● REQUIRED WORK
Below are some records. Retype exactly the lines from the one containing "Select the Reports menu item in sidebar" through the one containing "Task: Click the store", both included, skipping every picture.

● ENTRIES PROVIDED
══════

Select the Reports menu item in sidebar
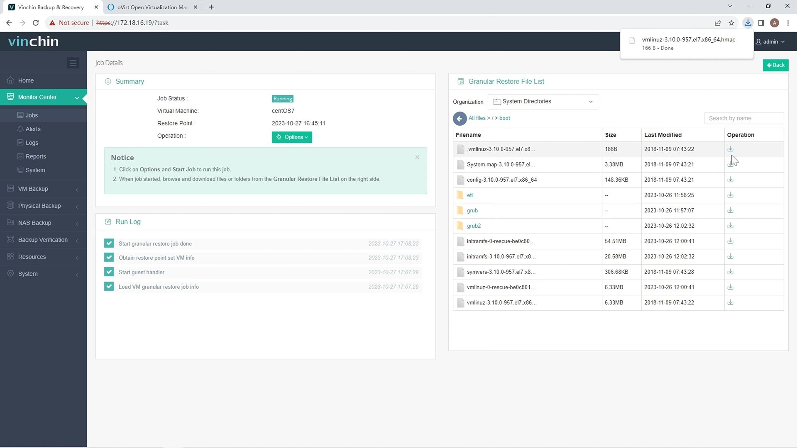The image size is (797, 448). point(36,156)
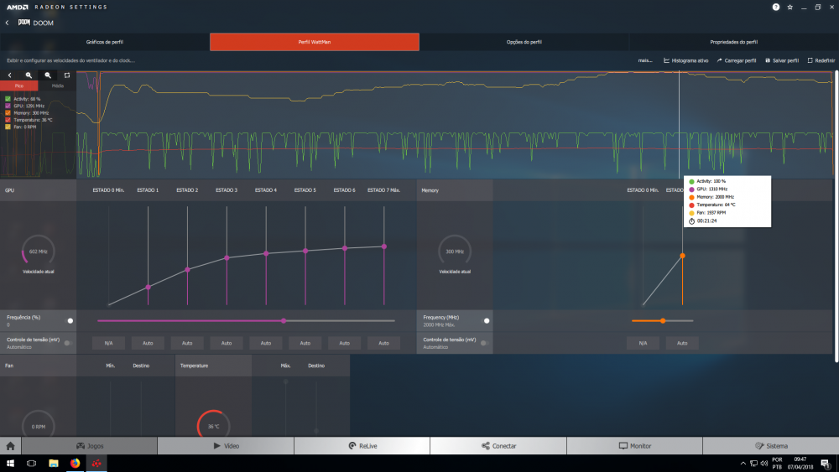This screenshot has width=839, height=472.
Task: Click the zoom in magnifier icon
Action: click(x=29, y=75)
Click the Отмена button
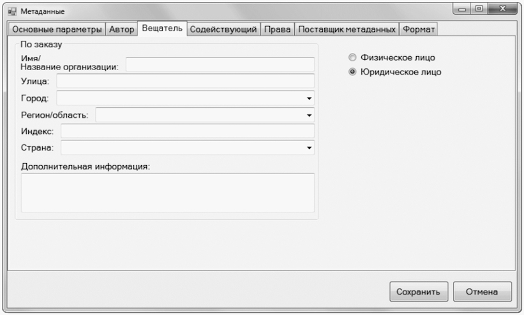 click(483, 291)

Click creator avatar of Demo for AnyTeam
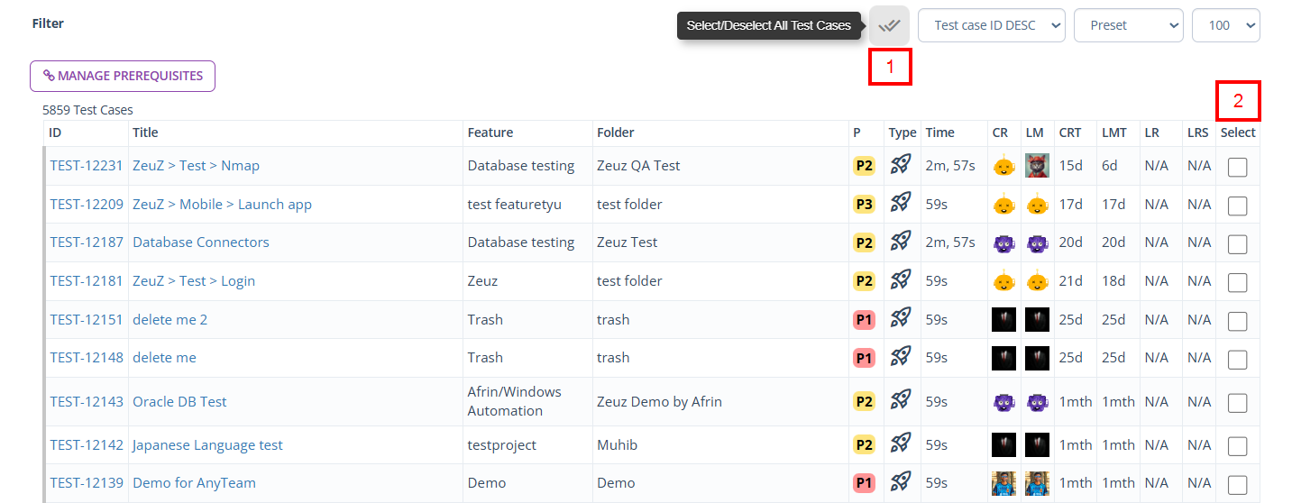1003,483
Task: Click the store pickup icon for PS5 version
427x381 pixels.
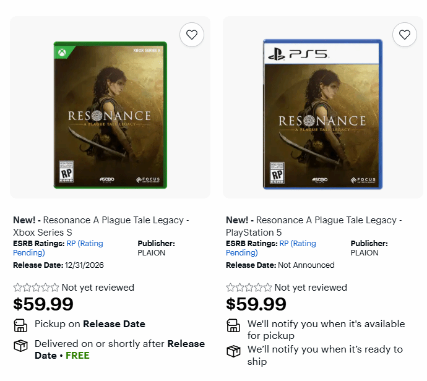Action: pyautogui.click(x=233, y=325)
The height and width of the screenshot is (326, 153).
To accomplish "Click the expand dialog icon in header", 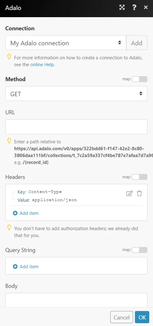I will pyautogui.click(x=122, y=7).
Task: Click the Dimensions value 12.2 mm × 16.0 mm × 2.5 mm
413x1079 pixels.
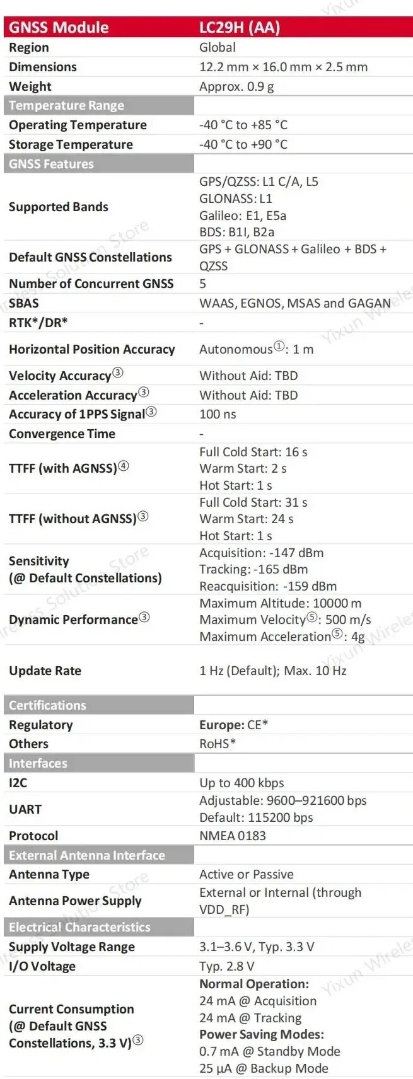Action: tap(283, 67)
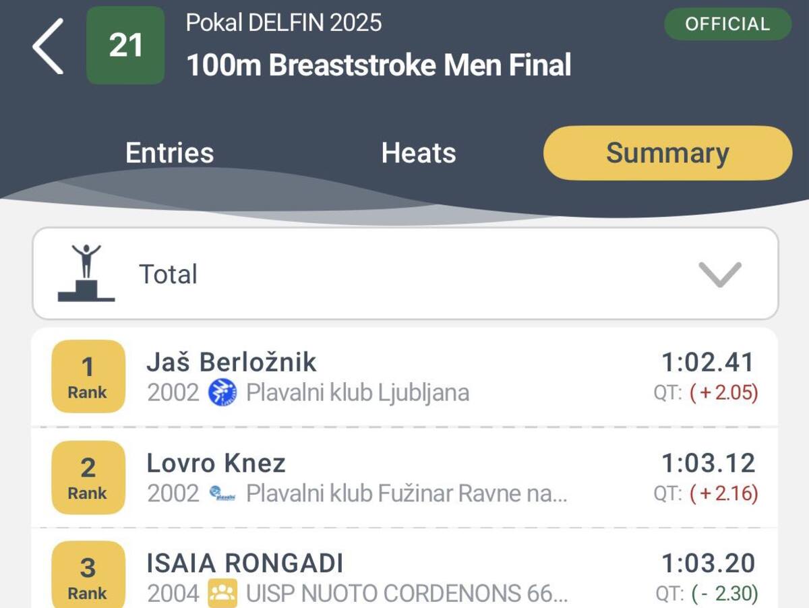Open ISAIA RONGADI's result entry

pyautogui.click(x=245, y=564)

══════

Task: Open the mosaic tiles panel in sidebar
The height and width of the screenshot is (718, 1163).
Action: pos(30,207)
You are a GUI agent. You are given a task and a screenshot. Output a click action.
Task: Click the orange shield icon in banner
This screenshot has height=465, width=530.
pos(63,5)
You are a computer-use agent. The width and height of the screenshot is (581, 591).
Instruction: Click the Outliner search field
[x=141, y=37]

══════

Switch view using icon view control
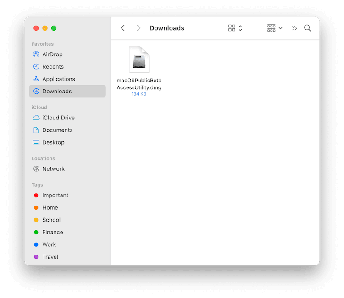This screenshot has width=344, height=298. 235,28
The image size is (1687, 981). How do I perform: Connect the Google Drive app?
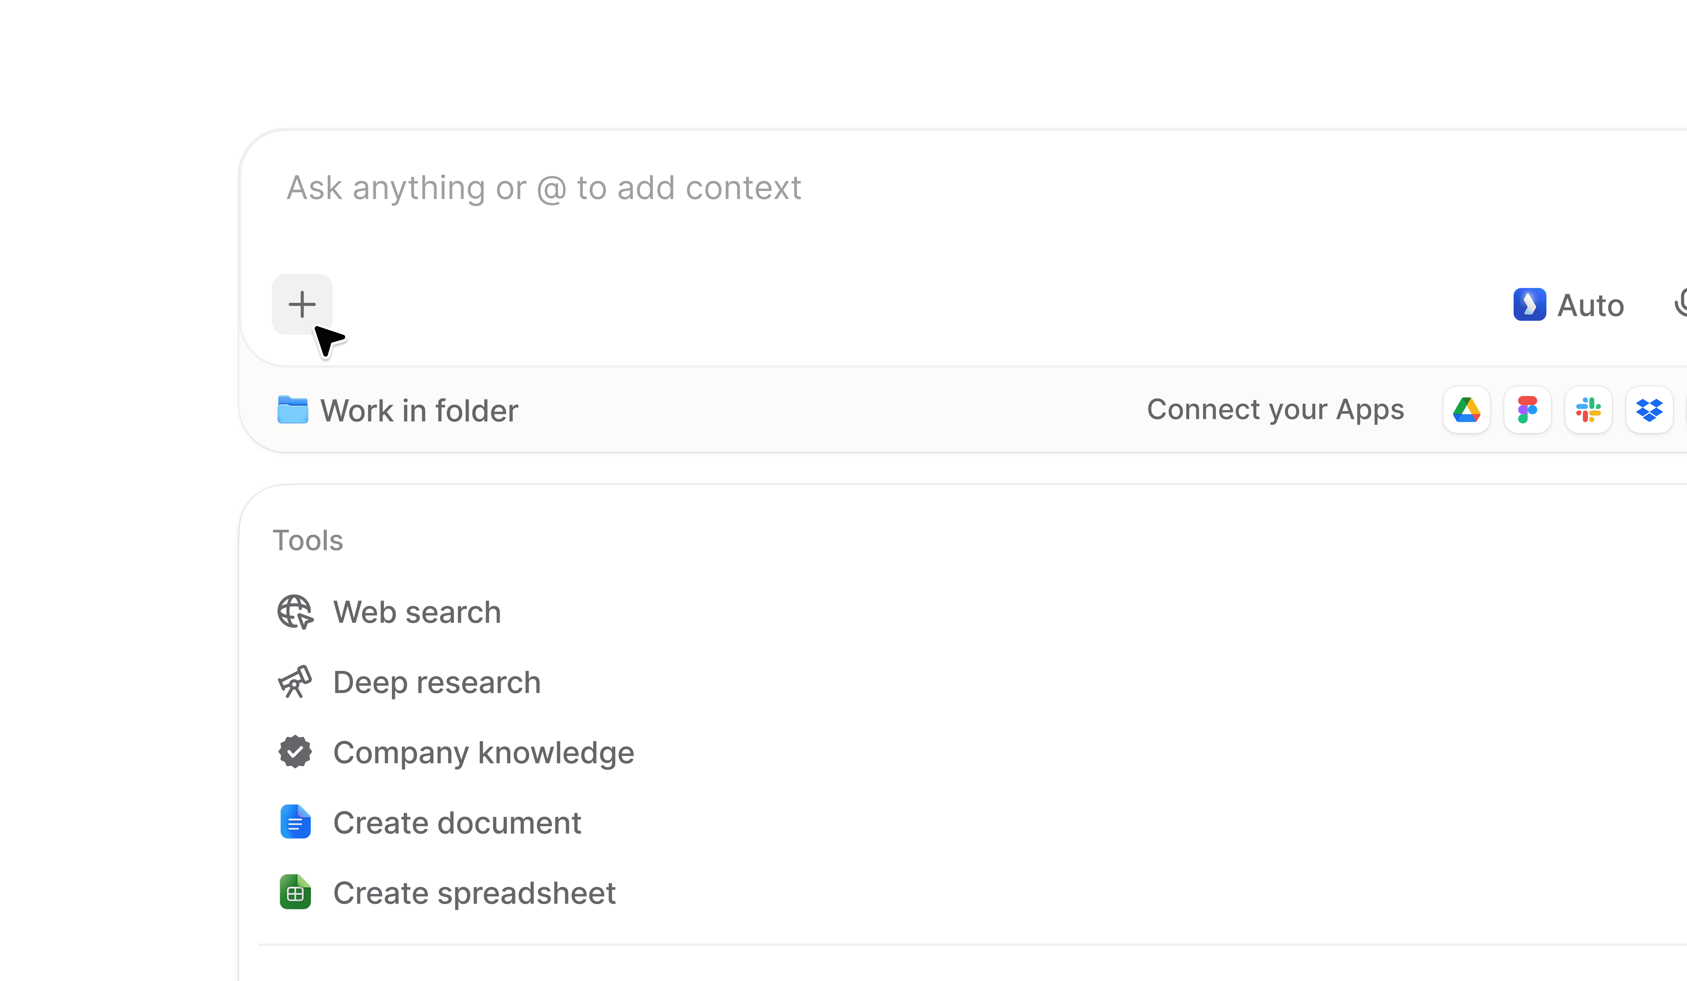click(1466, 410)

══════

● REPLY TO THE EXERCISE
Select the Reports menu item in sidebar
The image size is (797, 448). point(36,156)
This screenshot has width=839, height=472.
Task: Click the zoom in magnifier icon
Action: click(x=29, y=75)
Click the Отмена button
 click(483, 291)

Click creator avatar of Demo for AnyTeam
1003,483
Task: Click the store pickup icon for PS5 version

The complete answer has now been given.